Polyimide/cellulose triacetate bilayer structures for interfacial width measurements are deposited by first spin coating the cellulose triacetate layer and then spin coating or solution casting the polyimide layer on top of the cellulose triacetate layer, while corresponding bilayers for adhesion measurements are deposited by sequential solution casting. Two fluorinated polyimides are studied: IN1 with 12.5 atomic wt% of fluorine and IN3 with 31.3 atomic wt% of fluorine content. Estimation of the segment-segment interaction parameter from solubility parameters suggests that IN3 is more compatible with TAC. The width of the nonequilibrium interface between PI and the substrate can be manipulated through an understanding of the competing processes of polymer plasticization, interdiffusion, miscibility enhancement and solvent evaporation that occur simultaneously in the direct solution casting process. Neutron reflectivity measurements reveal that the width of the nonequilibrium interface between IN3 and cellulose triacetate created by spin coating or solution casting can be increased in a controllable way using a "swelling agent", ethyl acetate, in the deposition process. This swelling agent promotes local mixing and interdiffusion at the interface over a time that is controlled by the evaporation of the mixed solvent. The adhesion, as measured by T-peel tests, can be increased by a factor of seven by adjustment of the amount of ethyl acetate in the IN3 coating solution. Differences in the chemistry (solubility and rigidity) of the material being deposited do make a difference in the effectiveness of this strategy using a “swelling agent”. No obvious change in interface width and adhesion between a solution cast PI film and cellulose triacetate observed when using the “swelling agent” ethyl acetate with IN1. For polyimide IN3, a threefold increase in adhesion is obtained by optimizing the deposition temperature, but this approach for improving adhesion is less effective than that of adding "swelling agent".

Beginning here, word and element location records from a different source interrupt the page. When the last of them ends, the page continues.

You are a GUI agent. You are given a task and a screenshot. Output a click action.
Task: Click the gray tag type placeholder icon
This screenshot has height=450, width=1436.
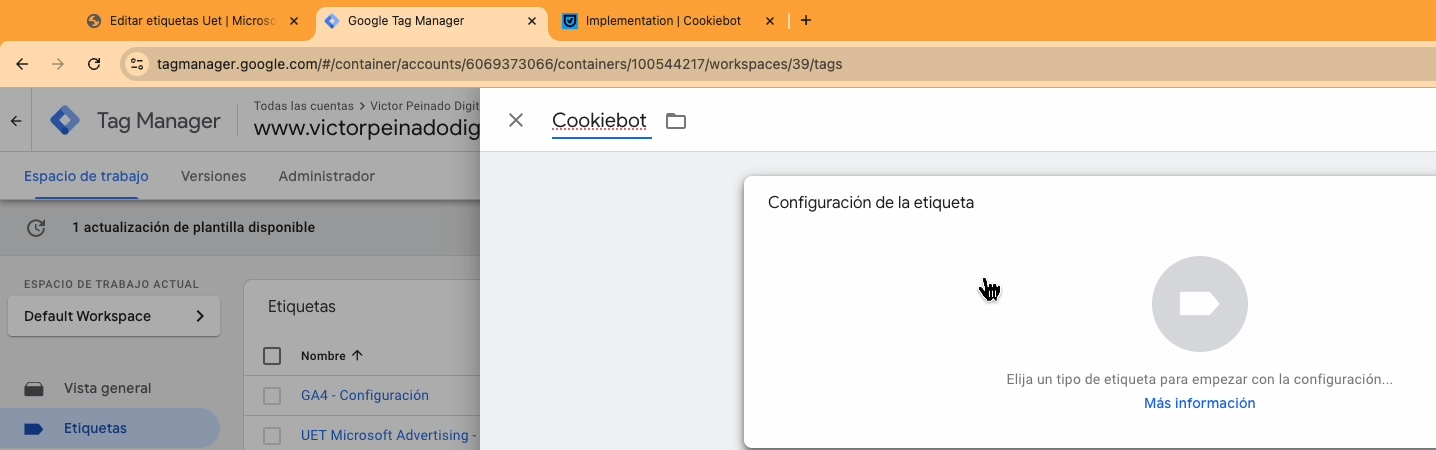(x=1199, y=304)
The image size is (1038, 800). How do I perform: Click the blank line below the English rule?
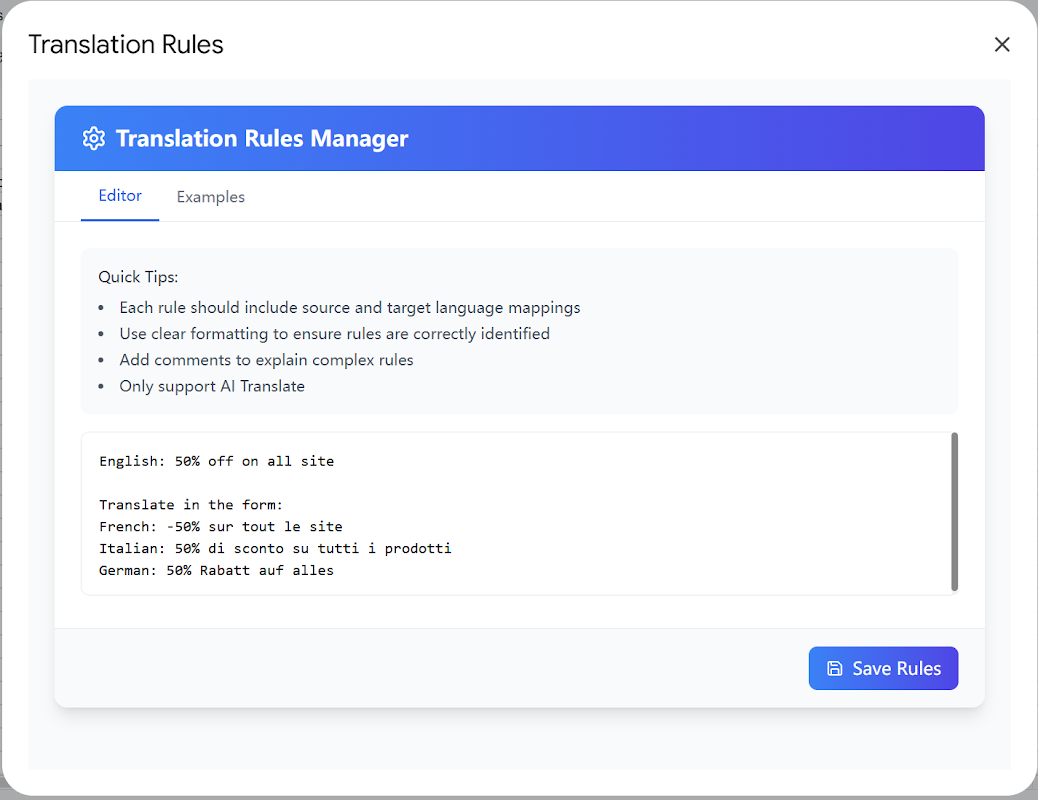click(516, 483)
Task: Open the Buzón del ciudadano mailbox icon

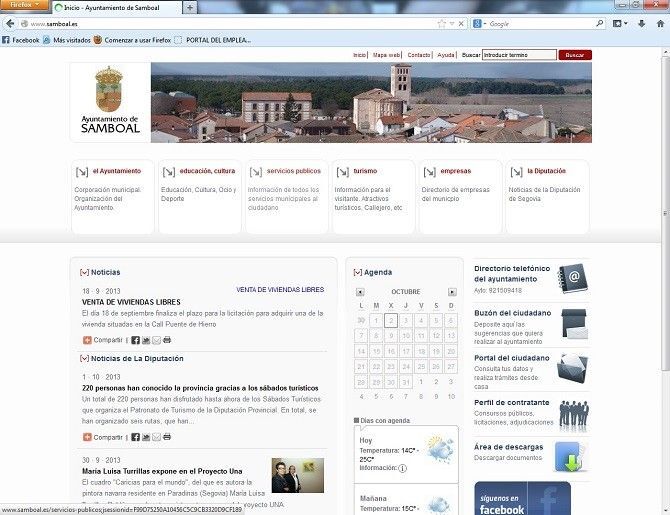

The morphologies of the cellulose triacetate fractured surfaces after peeling tests measured using atomic force microscope suggest that broadening of the interface is associated with formation of entanglements in the interface, leading to a sharp increase in the interfacial adhesion. The formation of stronger interfaces of this type is important for the critical roles that multilayer films containing polymers with special properties and tailored structures play in applications as diverse as computer displays, photovoltaic devices, and polymeric electronics. The elucidation here of how the "swelling agent" strategy modifies the interfacial structure and adhesion is an important contribution in understanding nonequilibrium interfaces that play such key roles in industrial applications, but have been the subject of little fundamental study.